Not even time itself.

Chapter Thirty

SAMHAIN

Leo

On the morning of Samhain, Leo found an unexpected visitor lurking among the trees.

He had seen the shadow of it for several days, but the fairy villagers kept scaring it off. From what they had shown them in paintings they had done on their huts, there were a number of fearsome beasts stalking about in the woods, many of them incredibly dangerous judging by the violence of the images.

And this visitor was unquestionably one of those, or it had been once.

It was the tarasque. Leo had no idea how it had gotten there. Had it followed him through all of his journey? Was it bonded to him somehow? He didn’t even know if it was real or just some strange remnant of magic that only existed in this place because of whatever was keeping him there.

But he was happy to see it, nonetheless.

The villagers flew down with their spears in hand as Leo approached it.

“Tak,”he said to them. It meant “no.” He held his hand up. “Friend,” he said.

“Friend?” asked the grey-haired matriarch. She was their leader and the person who had been the most interested in learning Loegrian.

“Yes, friend,” said Leo. He reached out a hand to the tarasque. It licked him with its lion tongue, which felt a bit like it was taking the flesh off his hand.

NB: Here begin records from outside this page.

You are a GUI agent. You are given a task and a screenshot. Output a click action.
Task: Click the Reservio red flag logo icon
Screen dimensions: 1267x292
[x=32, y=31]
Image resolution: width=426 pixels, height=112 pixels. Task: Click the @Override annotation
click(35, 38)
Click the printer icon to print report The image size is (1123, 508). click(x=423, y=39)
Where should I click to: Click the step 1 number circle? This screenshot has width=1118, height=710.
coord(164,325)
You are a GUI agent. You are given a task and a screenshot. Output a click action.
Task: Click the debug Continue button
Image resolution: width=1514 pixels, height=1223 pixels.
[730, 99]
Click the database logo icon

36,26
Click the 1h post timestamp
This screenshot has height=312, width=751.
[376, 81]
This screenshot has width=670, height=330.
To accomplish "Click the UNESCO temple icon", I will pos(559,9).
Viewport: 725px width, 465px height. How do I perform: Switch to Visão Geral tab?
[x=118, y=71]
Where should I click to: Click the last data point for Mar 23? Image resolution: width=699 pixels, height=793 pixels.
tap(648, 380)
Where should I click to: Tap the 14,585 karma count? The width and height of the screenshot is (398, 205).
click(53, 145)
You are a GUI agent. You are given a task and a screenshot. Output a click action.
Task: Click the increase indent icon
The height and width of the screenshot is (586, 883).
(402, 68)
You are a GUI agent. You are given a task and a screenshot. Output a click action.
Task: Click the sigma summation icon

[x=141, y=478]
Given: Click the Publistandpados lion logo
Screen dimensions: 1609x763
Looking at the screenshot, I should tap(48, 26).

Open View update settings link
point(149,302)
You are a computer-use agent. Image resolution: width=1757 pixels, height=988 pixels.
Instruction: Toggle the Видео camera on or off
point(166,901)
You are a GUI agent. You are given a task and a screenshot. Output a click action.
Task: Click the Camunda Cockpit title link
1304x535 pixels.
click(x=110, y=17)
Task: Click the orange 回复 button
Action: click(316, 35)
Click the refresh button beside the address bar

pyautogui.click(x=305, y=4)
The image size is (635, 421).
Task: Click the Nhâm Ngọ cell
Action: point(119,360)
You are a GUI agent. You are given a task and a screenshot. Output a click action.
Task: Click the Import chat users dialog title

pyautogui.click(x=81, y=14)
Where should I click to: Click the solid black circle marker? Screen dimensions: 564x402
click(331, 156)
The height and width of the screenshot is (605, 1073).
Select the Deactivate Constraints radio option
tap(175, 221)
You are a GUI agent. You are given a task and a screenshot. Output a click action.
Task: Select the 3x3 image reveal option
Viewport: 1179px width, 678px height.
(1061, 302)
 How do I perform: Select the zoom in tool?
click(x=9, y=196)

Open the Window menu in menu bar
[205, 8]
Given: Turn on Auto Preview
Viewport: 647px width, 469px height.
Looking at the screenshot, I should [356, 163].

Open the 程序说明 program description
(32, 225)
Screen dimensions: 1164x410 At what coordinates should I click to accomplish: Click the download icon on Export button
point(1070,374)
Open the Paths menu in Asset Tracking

The matriarch gestured to the others and spoke some words Leo had learned related to food.

They brought out a slab of deep red meat: the hind-quarters of an aurochs, a fine cut that honored Leo’s declaration of the beast as a friend.

Leo bent his head in gratitude at their offering. He had learned that many of their interactions involved subtle gestures of the head and wings, and while he couldn’t replicate the wing movements, he mimicked the head movements as closely as he could.

The tarasque took a sniff of the meat, looking at it skeptically.

Then it devoured the entire thing, a slab roughly the size of a goat, in a single bite.

The fairies murmured in their language.

“Friend?” asked the matriarch again.

“Friend,” Leo reassured her. Truthfully, he wasn’t certain that the tarasque posed no threat to them, but he seriously doubted their ability to defeat it even if it did, so he saw more promise in diplomacy.

Leo led the tarasque back to his hut and reread the description of the Samhain ritual he’d written into the journal. It had taken a great deal of convincing to get the matriarch to divulge the ritual in advance. They had been happy to have him watch, but they weren’t as keen on having him participate. But insisting that he really wanted to had been the only way to get the matriarch talking, and in the end, their culture respected the wishes of guests too much to refuse him.

Leo had been tasked with beating a certain drum, a task that he suspected was generally given to children due to their laughter when they saw him practicing with it, but either way, his hands wouldn’t be free to use his magimeter.

Once, the missed opportunity to take measurements would have filled him with anxiety and pre-emptive regret.